PROBLEM STATEMENT
Copy out every line of the records word for word, leaving out the pictures.

Rows from a screen grounding dataset
--- begin ---
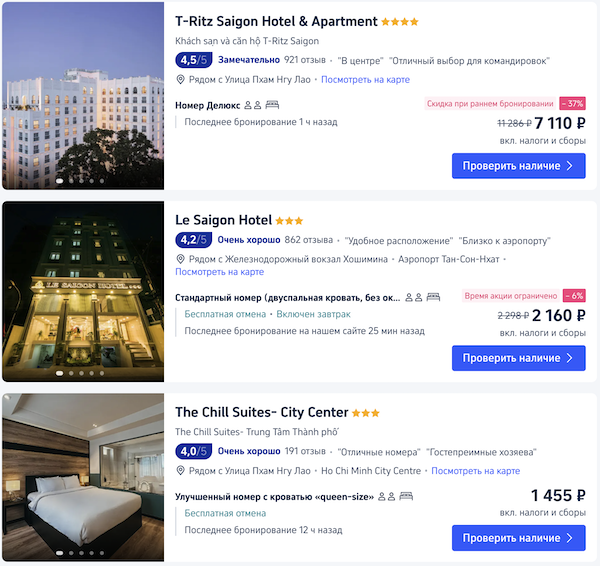The height and width of the screenshot is (566, 600).
Task: Click the 4,2/5 rating badge
Action: tap(192, 240)
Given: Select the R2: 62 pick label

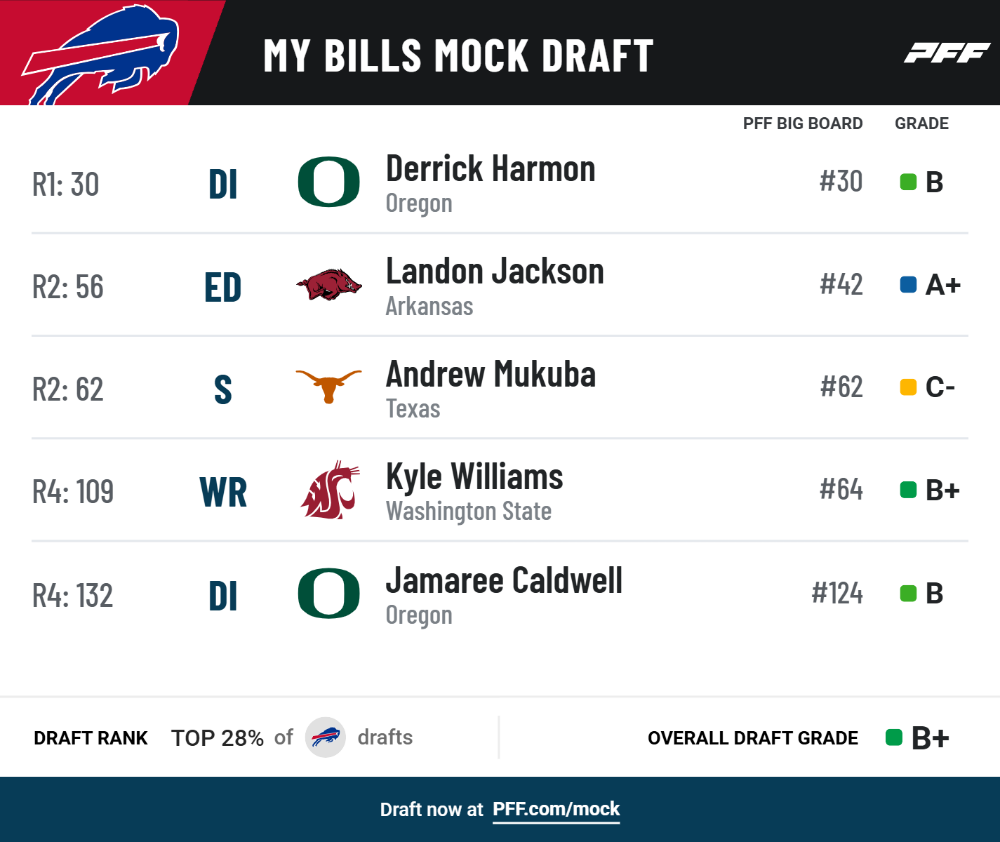Looking at the screenshot, I should (68, 389).
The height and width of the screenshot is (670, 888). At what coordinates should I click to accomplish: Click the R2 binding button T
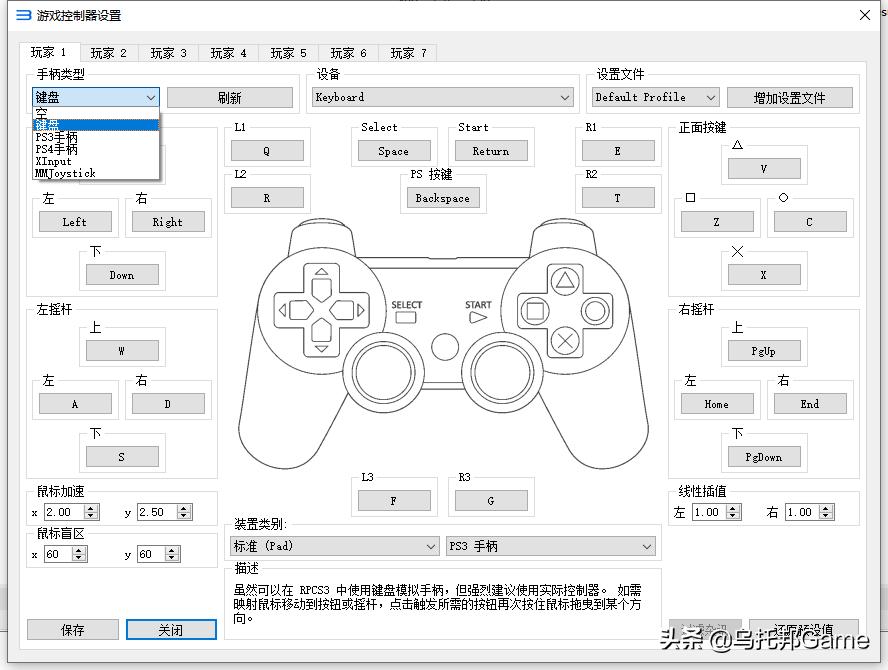pyautogui.click(x=618, y=198)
--- end ---
REPLY TO THE EXERCISE
The height and width of the screenshot is (566, 600).
Task: Click the 4,2/5 rating badge
Action: tap(192, 240)
Given: Select the R2: 62 pick label

Looking at the screenshot, I should (68, 389).
The height and width of the screenshot is (670, 888). At what coordinates should I click to accomplish: Click the R2 binding button T
pyautogui.click(x=618, y=198)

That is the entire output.